Post emancipation records abound with information about this struggle that intensified when the faltering sugar industry failed to satisfy the demand for labour. There were two major problems. First, the planters, when they were inclined for whatever reason, to sell land did so only to people of their own ilk. Land owned by government, Crown land, was in the interior of the country with no roads and, therefore, little access to markets. Moreover, the Legislature refused to sanction the availability of money for any survey of Crown lands, limiting therefore, the movement away from the control of the estates. Despite these obstacles, the faltering economy and the need to secure labour meant that some planters were ultimately prepared to lease lands on the borders of their estates. These were lands not suitable for the cultivation of sugar. Squatting also became a growing reality. Continued applications for land and growing unrest by the labouring class led eventually to a survey of Crown lands in 1887 and the start of a Crown Lands Scheme. By 1897 the sugar economy was grinding to a halt. Members of the labouring class continued to voice their dissatisfaction especially since in their view planters cut back on employment to prevent them from acquiring money to purchase or lease Crown lands. By 1897 there were fears of revolt and the 1898 hurricane only added to the woes. The first government land settlement scheme was started in 1899 and extended to 1912, with further purchases in 1932, and smaller purchases in the leeward area in 1936 and 1939, before the acquisition of blocks of estates in Central Leeward and North Leeward in 1946. These were the purchases before 1951. The other major purchases came during the tenure of the government of James Mitchell.

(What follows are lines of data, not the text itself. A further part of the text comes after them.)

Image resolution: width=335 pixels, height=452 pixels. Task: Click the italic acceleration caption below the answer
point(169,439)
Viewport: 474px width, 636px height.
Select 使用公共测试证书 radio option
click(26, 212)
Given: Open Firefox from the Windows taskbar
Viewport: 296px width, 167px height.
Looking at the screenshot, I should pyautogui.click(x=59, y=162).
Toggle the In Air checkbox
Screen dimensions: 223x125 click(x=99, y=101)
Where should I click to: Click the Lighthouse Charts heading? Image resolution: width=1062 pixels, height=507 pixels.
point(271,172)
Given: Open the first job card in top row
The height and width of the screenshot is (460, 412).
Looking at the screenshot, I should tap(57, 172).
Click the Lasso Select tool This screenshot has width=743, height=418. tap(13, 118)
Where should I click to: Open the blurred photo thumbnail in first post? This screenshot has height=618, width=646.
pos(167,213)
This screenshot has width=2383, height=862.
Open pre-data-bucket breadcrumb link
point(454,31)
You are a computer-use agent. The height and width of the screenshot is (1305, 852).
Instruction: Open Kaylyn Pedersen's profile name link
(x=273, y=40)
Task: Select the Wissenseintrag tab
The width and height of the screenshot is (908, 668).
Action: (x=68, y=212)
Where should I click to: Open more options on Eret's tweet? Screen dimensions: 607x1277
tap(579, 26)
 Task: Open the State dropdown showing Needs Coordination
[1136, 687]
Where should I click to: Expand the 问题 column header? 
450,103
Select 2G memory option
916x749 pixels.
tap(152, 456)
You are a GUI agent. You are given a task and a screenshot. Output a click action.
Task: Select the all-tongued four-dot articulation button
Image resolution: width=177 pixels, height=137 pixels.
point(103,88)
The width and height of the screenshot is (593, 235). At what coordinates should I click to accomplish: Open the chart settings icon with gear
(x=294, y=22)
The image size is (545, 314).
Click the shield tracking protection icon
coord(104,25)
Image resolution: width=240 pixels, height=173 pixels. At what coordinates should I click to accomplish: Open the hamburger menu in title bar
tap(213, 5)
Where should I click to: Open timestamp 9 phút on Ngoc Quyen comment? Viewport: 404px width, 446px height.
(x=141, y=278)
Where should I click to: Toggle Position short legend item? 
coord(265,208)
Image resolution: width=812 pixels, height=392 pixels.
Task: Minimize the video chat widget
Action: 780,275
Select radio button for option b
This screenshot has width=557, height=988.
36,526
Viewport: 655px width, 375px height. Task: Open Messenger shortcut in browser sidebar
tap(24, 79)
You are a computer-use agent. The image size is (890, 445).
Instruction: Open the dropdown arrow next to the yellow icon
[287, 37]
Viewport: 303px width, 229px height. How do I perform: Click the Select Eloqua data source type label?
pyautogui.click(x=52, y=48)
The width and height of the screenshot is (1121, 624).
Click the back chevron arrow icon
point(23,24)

I have tried to show rather briefly how central land has been to the lives of our people. There were many flaws in the settlement schemes implemented over the years since they were attempts at land distribution rather than land reform. The later land settlement schemes I have not touched on but these are adequately captured by Karl John in his recent book Land Reform in Small Island Developing States- A Case Study of St.Vincent, 1890-2000. The point that has to be emphasized is that in a small island state with limited resources, land still assumes enormous importance something that was recognised by all and sundry throughout the years especially by those persons who gained their freedom from slavery. Political leaders such as McIntosh, Joshua and Mitchell, more than others, recognised this and made efforts to push the country into that direction. George McIntosh’s was perhaps the loudest voice calling for making land accessible to the working people. I had actually thought that this was the track the OECS leaders were on when they highlighted the importance of the Alien Land Holding Licences at the time of their acceptance into the CSM. But the reality is that today we seem to be reversing some of the gains made over the years and are heading in a different direction. Given the global context and declining options, land appears to be the only thing we can hold on to. We need seriously to reflect on our path to development and to come to some consensus on what really constitutes development and determine the sacrifices we are prepared to make. Land is tied up with the issue of emancipation and we must remember this as we celebrate during this emancipation month.